**About this exercise**
Where a line contains "This screenshot has width=1408, height=939.", start there and write out that line and each one after it, word for word, through the final line of the entries; add nothing else.

+++

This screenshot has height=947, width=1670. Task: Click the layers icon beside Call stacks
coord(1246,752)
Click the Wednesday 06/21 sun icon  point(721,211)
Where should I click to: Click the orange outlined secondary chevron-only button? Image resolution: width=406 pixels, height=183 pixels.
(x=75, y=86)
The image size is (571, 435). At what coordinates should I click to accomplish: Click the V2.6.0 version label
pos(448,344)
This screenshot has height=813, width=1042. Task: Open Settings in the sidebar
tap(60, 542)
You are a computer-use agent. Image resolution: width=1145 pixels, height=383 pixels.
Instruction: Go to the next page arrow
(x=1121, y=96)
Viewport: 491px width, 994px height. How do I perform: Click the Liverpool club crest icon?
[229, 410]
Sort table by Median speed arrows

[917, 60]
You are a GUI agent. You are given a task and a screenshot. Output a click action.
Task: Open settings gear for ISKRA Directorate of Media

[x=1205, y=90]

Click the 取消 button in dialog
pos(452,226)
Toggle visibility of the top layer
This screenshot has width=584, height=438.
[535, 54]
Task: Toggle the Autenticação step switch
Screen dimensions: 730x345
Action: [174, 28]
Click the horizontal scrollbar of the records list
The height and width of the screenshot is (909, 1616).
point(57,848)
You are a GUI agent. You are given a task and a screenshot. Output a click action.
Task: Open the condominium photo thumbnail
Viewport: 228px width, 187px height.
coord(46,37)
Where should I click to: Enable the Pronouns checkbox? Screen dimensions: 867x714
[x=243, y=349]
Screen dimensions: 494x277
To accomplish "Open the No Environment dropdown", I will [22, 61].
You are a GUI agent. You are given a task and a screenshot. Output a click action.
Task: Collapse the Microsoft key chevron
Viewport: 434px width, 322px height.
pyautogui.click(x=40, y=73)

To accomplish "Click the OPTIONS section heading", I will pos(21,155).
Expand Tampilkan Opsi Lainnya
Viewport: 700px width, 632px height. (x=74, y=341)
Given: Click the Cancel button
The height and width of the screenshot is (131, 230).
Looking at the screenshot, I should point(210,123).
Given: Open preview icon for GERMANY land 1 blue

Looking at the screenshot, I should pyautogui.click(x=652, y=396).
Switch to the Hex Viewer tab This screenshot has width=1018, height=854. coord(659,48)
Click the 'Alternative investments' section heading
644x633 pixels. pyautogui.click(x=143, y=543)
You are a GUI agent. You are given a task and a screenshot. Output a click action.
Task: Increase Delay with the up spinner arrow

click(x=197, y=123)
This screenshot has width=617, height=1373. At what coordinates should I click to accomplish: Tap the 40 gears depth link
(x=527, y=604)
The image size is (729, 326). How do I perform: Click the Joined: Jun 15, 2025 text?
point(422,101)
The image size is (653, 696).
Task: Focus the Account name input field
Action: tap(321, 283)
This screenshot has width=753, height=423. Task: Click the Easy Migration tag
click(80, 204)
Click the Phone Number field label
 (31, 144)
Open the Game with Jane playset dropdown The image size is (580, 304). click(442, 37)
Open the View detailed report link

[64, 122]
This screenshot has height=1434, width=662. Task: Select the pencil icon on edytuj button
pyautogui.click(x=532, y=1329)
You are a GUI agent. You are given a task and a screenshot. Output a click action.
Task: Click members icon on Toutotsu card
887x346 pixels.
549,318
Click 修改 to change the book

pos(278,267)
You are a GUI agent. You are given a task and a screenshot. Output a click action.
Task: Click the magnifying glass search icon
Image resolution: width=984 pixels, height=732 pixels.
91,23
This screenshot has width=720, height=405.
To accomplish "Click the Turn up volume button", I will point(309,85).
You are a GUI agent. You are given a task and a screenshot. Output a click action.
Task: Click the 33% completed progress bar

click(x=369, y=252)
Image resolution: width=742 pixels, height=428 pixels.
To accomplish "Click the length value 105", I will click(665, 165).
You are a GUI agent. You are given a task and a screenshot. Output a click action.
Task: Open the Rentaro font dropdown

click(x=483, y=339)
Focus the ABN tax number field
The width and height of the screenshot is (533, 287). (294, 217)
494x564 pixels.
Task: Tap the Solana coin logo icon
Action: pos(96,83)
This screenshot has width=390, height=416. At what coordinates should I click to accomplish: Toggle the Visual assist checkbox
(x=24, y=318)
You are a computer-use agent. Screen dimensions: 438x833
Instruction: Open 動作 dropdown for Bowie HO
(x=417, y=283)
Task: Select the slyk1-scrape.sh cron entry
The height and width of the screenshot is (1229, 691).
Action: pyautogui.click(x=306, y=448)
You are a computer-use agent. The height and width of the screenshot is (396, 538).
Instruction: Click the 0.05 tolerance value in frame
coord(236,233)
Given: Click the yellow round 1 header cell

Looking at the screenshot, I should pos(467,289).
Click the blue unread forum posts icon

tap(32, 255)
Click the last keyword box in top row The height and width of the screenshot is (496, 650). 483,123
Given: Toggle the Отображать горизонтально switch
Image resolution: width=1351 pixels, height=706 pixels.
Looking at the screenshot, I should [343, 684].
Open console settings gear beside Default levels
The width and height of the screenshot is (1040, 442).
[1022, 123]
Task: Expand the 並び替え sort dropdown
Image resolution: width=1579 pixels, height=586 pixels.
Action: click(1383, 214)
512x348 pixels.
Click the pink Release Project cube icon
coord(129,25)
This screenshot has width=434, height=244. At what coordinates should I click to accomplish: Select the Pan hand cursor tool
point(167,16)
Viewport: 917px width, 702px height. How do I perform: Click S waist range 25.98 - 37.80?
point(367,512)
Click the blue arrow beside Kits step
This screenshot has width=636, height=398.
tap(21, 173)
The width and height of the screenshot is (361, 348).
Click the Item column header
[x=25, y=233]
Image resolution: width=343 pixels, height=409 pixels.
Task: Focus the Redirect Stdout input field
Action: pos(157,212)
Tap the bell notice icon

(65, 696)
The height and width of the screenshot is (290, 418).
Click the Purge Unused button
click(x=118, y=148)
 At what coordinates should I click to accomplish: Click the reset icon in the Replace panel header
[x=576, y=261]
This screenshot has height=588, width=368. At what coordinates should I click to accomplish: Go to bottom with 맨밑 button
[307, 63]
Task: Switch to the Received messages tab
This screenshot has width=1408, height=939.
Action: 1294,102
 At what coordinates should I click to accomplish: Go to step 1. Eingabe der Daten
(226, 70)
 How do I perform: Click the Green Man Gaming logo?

+++

**Response area**
This screenshot has width=1408, height=939.
Action: 1294,102
 At what coordinates should I click to accomplish: Go to step 1. Eingabe der Daten
(226, 70)
 How do I perform: Click the Green Man Gaming logo?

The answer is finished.